[Start of Attachment]

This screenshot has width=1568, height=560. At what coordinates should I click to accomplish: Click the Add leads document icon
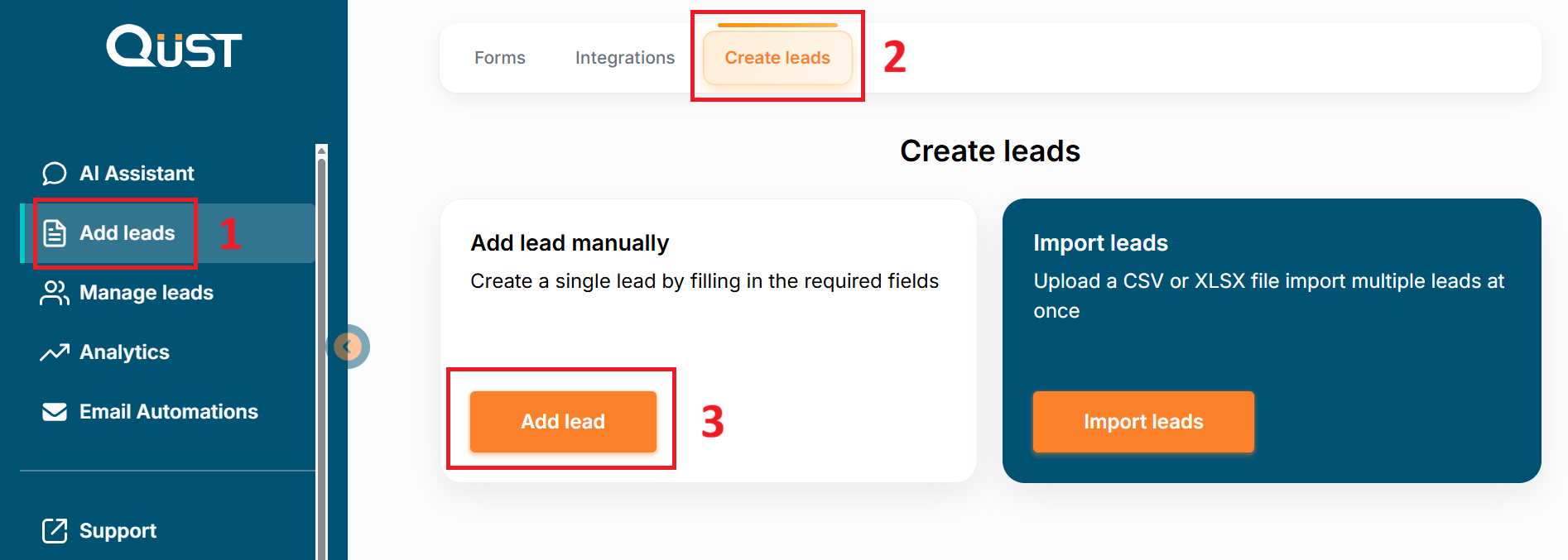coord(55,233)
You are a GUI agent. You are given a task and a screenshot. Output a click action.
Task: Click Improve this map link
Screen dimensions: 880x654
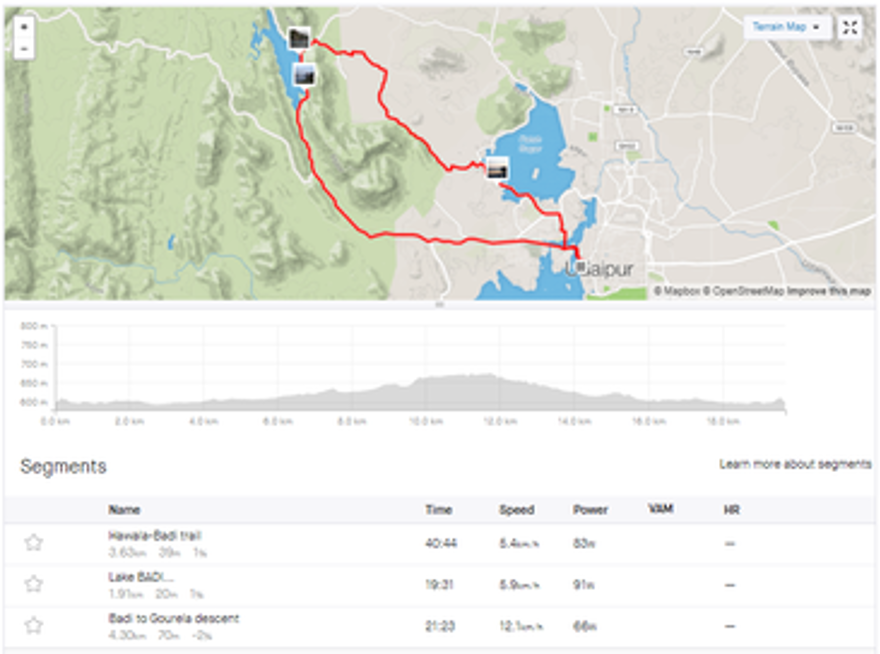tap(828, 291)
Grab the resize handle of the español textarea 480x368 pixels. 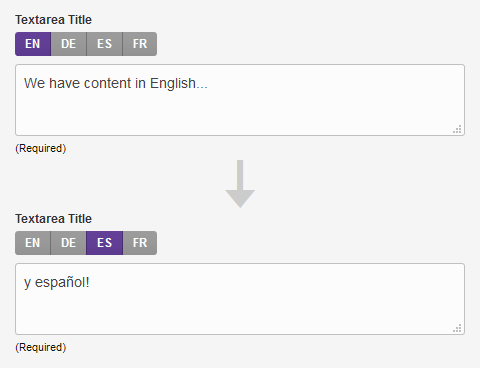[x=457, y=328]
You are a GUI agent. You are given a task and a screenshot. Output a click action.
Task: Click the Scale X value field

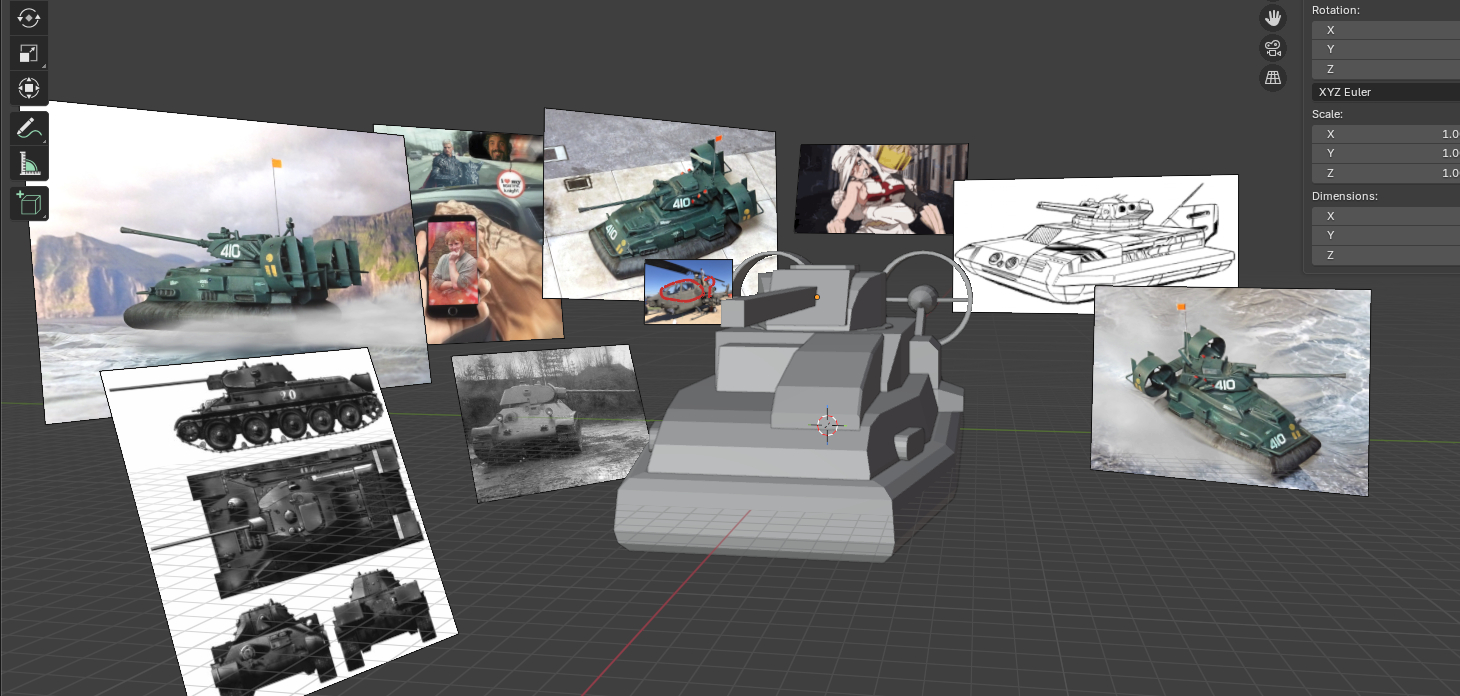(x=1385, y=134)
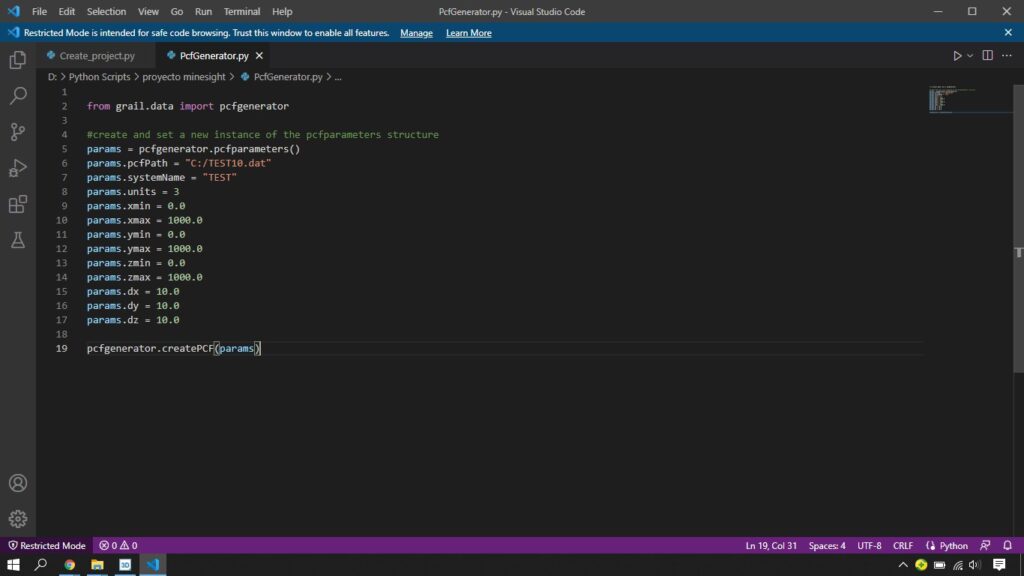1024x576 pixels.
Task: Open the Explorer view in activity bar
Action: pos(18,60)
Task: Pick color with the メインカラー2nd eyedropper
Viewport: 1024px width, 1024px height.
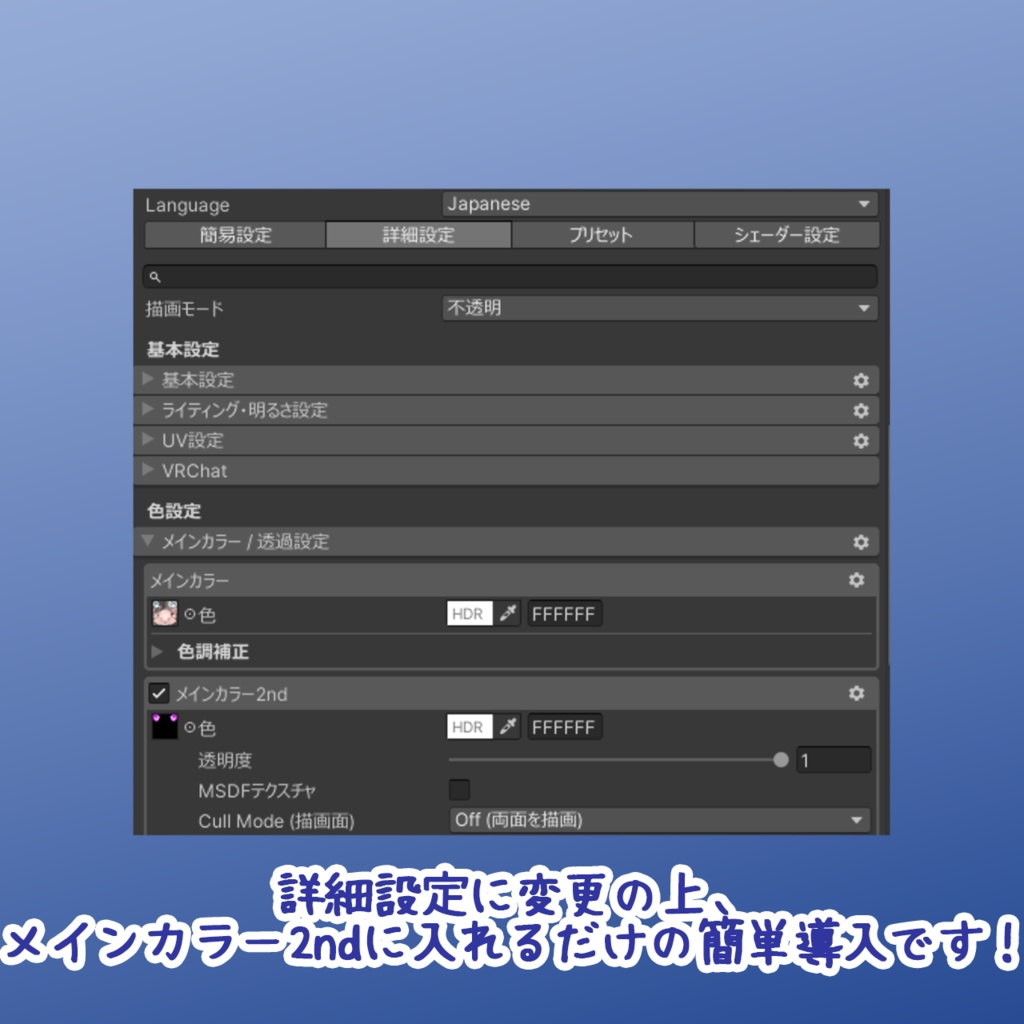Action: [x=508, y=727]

[End of Attachment]

=== EXERCISE DIRECTIONS ===
Print once more, exactly, the lines from the one with "Task: Click the Scale X value field" through the last line of the data, both ends included, without any pictures.

=== SOLUTION TO THIS TASK ===
Task: Click the Scale X value field

(x=1385, y=134)
1024x576 pixels.
Task: Open the Explorer view in activity bar
Action: pos(18,60)
Task: Pick color with the メインカラー2nd eyedropper
Viewport: 1024px width, 1024px height.
Action: [x=508, y=727]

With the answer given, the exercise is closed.